» **TASK TO COMPLETE**:
Reproduce the entries shown below only from the line with "Task: Click the" down to the line with "Screen dimensions: 932x1657", keeping both end lines and copying each one exactly.

» **INFORMATION SHOWN**:
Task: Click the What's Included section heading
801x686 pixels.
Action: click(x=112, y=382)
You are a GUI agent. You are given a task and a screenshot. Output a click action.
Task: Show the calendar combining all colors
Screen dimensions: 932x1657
---
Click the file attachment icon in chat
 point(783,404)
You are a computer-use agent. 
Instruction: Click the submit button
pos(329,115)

» **PROBLEM SOLUTION**:
Task: Click the What's Included section heading
801x686 pixels.
Action: click(x=112, y=382)
You are a GUI agent. You are given a task and a screenshot. Output a click action.
Task: Show the calendar combining all colors
Screen dimensions: 932x1657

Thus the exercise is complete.